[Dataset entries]
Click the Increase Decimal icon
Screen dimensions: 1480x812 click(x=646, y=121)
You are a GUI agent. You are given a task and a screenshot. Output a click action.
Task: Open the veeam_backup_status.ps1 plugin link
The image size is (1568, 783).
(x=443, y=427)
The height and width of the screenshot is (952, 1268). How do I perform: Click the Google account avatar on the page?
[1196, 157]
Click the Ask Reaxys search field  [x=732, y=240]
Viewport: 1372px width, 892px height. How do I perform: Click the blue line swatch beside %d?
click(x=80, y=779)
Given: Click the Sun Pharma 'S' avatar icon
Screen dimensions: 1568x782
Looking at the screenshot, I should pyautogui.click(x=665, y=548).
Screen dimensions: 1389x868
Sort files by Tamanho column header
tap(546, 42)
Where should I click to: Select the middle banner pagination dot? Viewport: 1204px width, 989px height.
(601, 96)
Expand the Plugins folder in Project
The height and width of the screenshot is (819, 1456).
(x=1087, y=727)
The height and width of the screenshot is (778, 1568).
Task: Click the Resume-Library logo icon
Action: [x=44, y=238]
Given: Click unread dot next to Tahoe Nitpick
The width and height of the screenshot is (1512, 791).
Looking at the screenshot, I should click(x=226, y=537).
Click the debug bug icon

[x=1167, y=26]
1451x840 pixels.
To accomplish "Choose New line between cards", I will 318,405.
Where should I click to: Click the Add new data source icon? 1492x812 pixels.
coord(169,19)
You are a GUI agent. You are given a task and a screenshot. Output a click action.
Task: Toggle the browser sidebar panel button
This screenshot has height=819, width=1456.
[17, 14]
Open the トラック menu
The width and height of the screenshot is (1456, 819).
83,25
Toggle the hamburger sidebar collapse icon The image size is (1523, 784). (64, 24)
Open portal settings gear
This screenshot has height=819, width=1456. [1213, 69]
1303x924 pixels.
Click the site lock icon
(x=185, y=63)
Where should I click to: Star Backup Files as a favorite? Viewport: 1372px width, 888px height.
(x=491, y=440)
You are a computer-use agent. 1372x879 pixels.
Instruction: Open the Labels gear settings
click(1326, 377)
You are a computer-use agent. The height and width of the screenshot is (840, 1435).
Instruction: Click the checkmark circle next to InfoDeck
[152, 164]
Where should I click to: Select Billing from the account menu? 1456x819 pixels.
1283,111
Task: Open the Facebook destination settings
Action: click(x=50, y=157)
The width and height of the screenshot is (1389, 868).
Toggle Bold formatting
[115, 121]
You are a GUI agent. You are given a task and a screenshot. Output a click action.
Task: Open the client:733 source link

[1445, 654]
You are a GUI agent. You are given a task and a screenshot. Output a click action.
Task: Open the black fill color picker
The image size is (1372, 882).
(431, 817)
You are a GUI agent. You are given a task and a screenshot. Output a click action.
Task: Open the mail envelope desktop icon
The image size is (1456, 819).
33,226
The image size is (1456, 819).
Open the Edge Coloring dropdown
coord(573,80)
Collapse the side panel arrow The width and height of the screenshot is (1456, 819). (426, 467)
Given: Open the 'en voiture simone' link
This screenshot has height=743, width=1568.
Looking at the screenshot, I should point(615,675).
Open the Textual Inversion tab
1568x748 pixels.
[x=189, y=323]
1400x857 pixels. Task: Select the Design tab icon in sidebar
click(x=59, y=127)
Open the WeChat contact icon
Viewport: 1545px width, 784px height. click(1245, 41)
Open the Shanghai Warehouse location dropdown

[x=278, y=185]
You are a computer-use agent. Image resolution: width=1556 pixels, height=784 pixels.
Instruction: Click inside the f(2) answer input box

TASK DESCRIPTION
Each line above is to be reproduced exactly.

OUTPUT FOR THIS TASK
Click the Increase Decimal icon
Screen dimensions: 1480x812 click(x=646, y=121)
You are a GUI agent. You are given a task and a screenshot. Output a click action.
Task: Open the veeam_backup_status.ps1 plugin link
The image size is (1568, 783).
(x=443, y=427)
The height and width of the screenshot is (952, 1268). How do I perform: Click the Google account avatar on the page?
[1196, 157]
Click the Ask Reaxys search field  [x=732, y=240]
Viewport: 1372px width, 892px height. How do I perform: Click the blue line swatch beside %d?
click(x=80, y=779)
Given: Click the Sun Pharma 'S' avatar icon
Screen dimensions: 1568x782
Looking at the screenshot, I should pyautogui.click(x=665, y=548).
Screen dimensions: 1389x868
Sort files by Tamanho column header
tap(546, 42)
Where should I click to: Select the middle banner pagination dot? Viewport: 1204px width, 989px height.
(601, 96)
Expand the Plugins folder in Project
The height and width of the screenshot is (819, 1456).
(x=1087, y=727)
The height and width of the screenshot is (778, 1568).
Task: Click the Resume-Library logo icon
Action: [x=44, y=238]
Given: Click unread dot next to Tahoe Nitpick
The width and height of the screenshot is (1512, 791).
Looking at the screenshot, I should click(x=226, y=537).
Click the debug bug icon

[x=1167, y=26]
1451x840 pixels.
To accomplish "Choose New line between cards", I will 318,405.
Where should I click to: Click the Add new data source icon? 1492x812 pixels.
coord(169,19)
You are a GUI agent. You are given a task and a screenshot. Output a click action.
Task: Toggle the browser sidebar panel button
This screenshot has height=819, width=1456.
[17, 14]
Open the トラック menu
The width and height of the screenshot is (1456, 819).
83,25
Toggle the hamburger sidebar collapse icon The image size is (1523, 784). (64, 24)
Open portal settings gear
This screenshot has height=819, width=1456. [1213, 69]
1303x924 pixels.
Click the site lock icon
(x=185, y=63)
Where should I click to: Star Backup Files as a favorite? Viewport: 1372px width, 888px height.
(x=491, y=440)
You are a computer-use agent. 1372x879 pixels.
Instruction: Open the Labels gear settings
click(1326, 377)
You are a computer-use agent. The height and width of the screenshot is (840, 1435).
Instruction: Click the checkmark circle next to InfoDeck
[152, 164]
Where should I click to: Select Billing from the account menu? 1456x819 pixels.
1283,111
Task: Open the Facebook destination settings
Action: click(x=50, y=157)
The width and height of the screenshot is (1389, 868).
Toggle Bold formatting
[115, 121]
You are a GUI agent. You are given a task and a screenshot. Output a click action.
Task: Open the client:733 source link

[1445, 654]
You are a GUI agent. You are given a task and a screenshot. Output a click action.
Task: Open the black fill color picker
The image size is (1372, 882).
(431, 817)
You are a GUI agent. You are given a task and a screenshot. Output a click action.
Task: Open the mail envelope desktop icon
The image size is (1456, 819).
33,226
The image size is (1456, 819).
Open the Edge Coloring dropdown
coord(573,80)
Collapse the side panel arrow The width and height of the screenshot is (1456, 819). (426, 467)
Given: Open the 'en voiture simone' link
This screenshot has height=743, width=1568.
Looking at the screenshot, I should point(615,675).
Open the Textual Inversion tab
1568x748 pixels.
[x=189, y=323]
1400x857 pixels. Task: Select the Design tab icon in sidebar
click(x=59, y=127)
Open the WeChat contact icon
Viewport: 1545px width, 784px height. click(1245, 41)
Open the Shanghai Warehouse location dropdown

[x=278, y=185]
You are a computer-use agent. Image resolution: width=1556 pixels, height=784 pixels.
Instruction: Click inside the f(2) answer input box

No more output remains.